La plainte déposée par le RHDP contre Justin Katinan Koné dans le sillage de ses déclarations sur l’orpaillage clandestin vise également Laurent Gbagbo. Dans une déclaration rendue publique ce jeudi 10 septembre à Abidjan, le PPA-CI dénonce une procédure qu’il considère comme une offensive politique contre son président.
Selon la direction du parti d’opposition, l’ancien chef de l’État et président du PPA-CI est directement visé par une plainte déposée le 7 septembre auprès du procureur de la République par Ibrahim Cissé Bacongo, secrétaire exécutif du RHDP.
La procédure fait suite aux propos tenus, le 3 septembre, par Justin Katinan Koné, quatrième vice-président du PPA-CI, lors d’une conférence de presse consacrée à l’orpaillage clandestin.
Au nom de son parti, l’ancien ministre avait mis en cause la responsabilité du pouvoir RHDP dans la persistance de ce phénomène, qu’il avait notamment relié aux conséquences de la crise politico-militaire de 2002. C’est à la suite de cette sortie que Cissé Bacongo a saisi la justice, mettant en cause Justin Katinan Koné ainsi que Laurent Gbagbo pour diffamation.La convocation de Katinan Koné, le 9 septembre, a donné lieu à une nouvelle étape dans cette affaire.
Accompagné par la direction du PPA-CI, le responsable politique s’est présenté à la préfecture de police, où les enquêteurs lui ont indiqué que les faits qui lui étaient reprochés relevaient de la diffamation, des injures et de la diffusion de fausses nouvelles.
Ses avocats ont toutefois contesté la procédure, invoquant le statut d’ancien ministre de leur client et les dispositions de la loi de 2005 qui, selon eux, imposeraient une saisine préalable de la Cour de cassation avant toute audition dans une procédure judiciaire.
Le dossier s’est alors élargi. D’après le PPA-CI, les enquêteurs ont fait état, sur instruction du procureur, d’une autre accusation portant sur un supposé trouble à l’ordre public en lien avec l’élection présidentielle d’octobre 2025.Katinan Koné a ainsi été maintenu en garde à vue dans la nuit du 9 au 10 septembre.
Son audition devait reprendre ce jeudi à 14 heures, selon ses avocats.Pour le PPA-CI, cette évolution change la nature de l’affaire. Le parti estime qu’une plainte initialement présentée comme une démarche du RHDP s’est transformée en une procédure à caractère politique.
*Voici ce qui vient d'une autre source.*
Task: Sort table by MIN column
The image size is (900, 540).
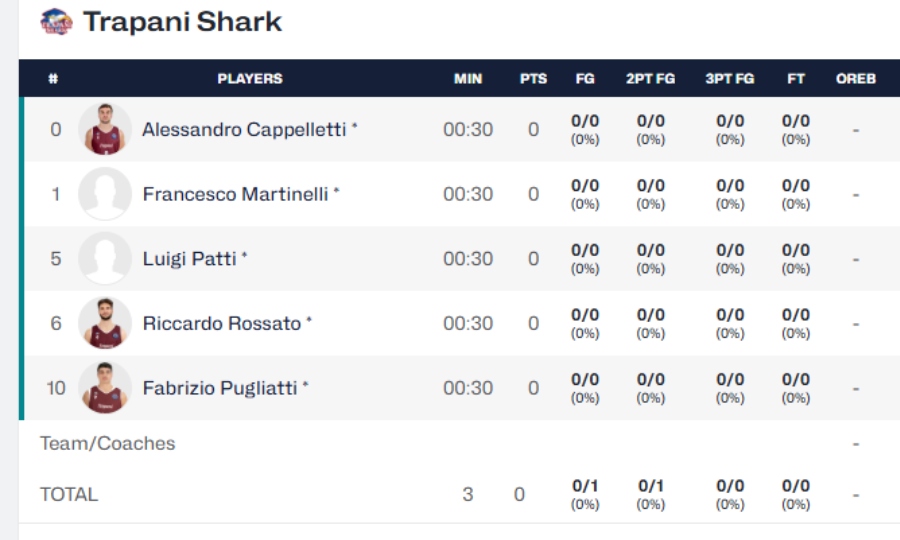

Au-delà du cas Katinan Koné, c’est donc le nom de Laurent Gbagbo qui se retrouve désormais au centre de cette bataille judiciaire. Le PPA-CI considère que la mise en cause de son président traduit une volonté de s’attaquer directement à la direction politique du parti.
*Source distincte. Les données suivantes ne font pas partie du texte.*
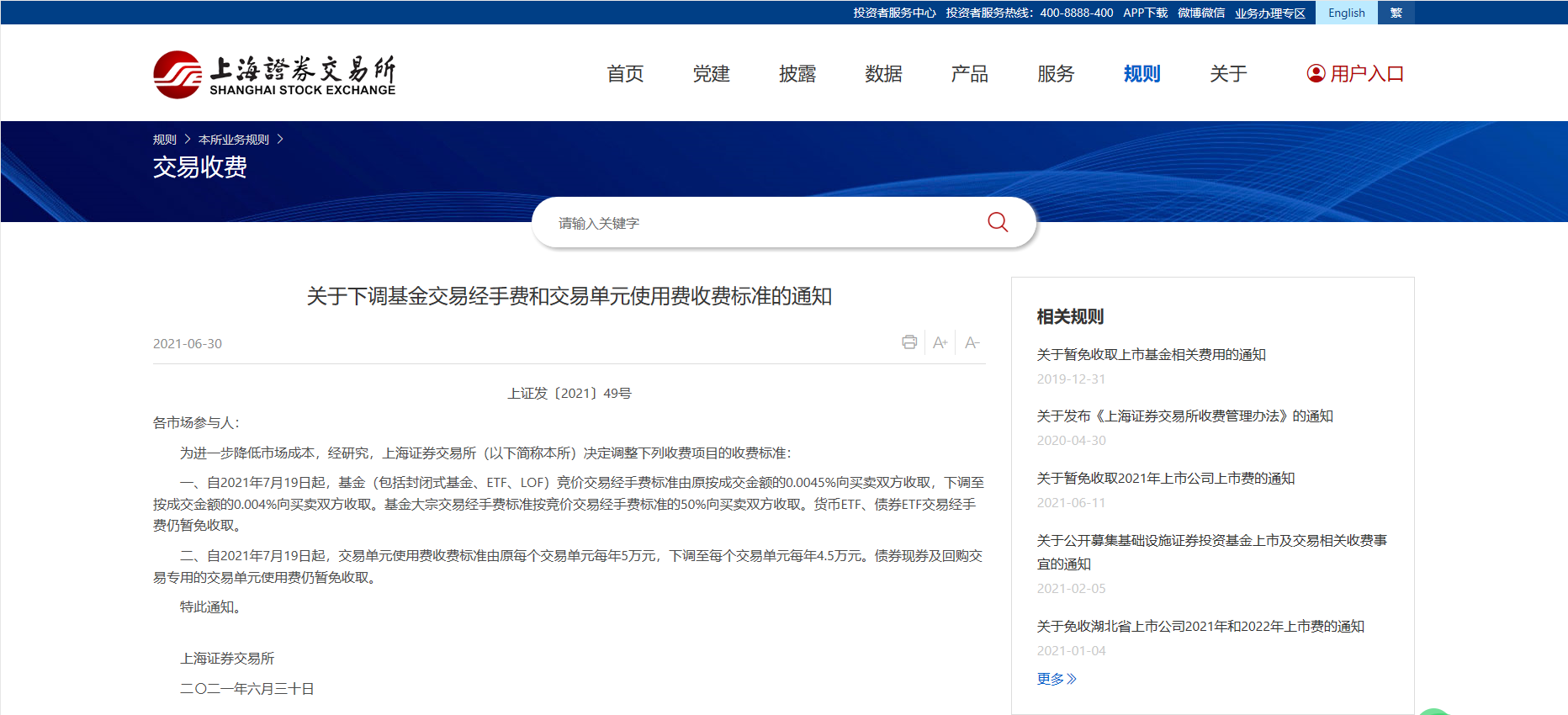
Task: Decrease font size with A- icon
Action: [972, 342]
Dans sa déclaration, le parti affirme que le pouvoir chercherait ainsi à « criminaliser toute parole politique de l’opposition » et dénonce ce qu’il qualifie d’instrumentalisation de la justice à des fins politiques.Le PPA-CI rejette également l’idée selon laquelle ses prises de position sur l’orpaillage constitueraient une infraction.
Pour la formation de Laurent Gbagbo, dénoncer la gestion des ressources naturelles et interpeller les autorités sur les conséquences de l’exploitation clandestine relève au contraire du débat démocratique.
Le parti assure par ailleurs que plus d’un millier de ses militants seraient détenus sans jugement depuis plusieurs années et dénonce un « harcèlement judiciaire » visant ses cadres et ses militants.Dans sa déclaration, la direction du PPA-CI replace cette nouvelle confrontation dans l’histoire politique ivoirienne.
Elle rappelle que Laurent Gbagbo et ses compagnons ont combattu le système du parti unique et contribué, selon elle, à l’avènement du multipartisme.« Aucun recul historique ne sera donc toléré », affirme le parti, qui accuse le RHDP de vouloir réduire l’opposition au silence.
Le PPA-CI exige par conséquent l’arrêt des procédures engagées contre Katinan Koné et assure qu’il se réserve la possibilité de saisir des organisations nationales et internationales de défense des droits fondamentaux.
La plainte déposée par Cissé Bacongo ouvre ainsi un nouveau front entre le pouvoir et le camp de Laurent Gbagbo. Alors que l’affaire porte officiellement sur des propos relatifs à l’orpaillage clandestin, la mise en cause du président du PPA-CI confère désormais au dossier une dimension politique plus large, susceptible de raviver les tensions entre le pouvoir et l’opposition à l’approche des prochaines échéances politiques.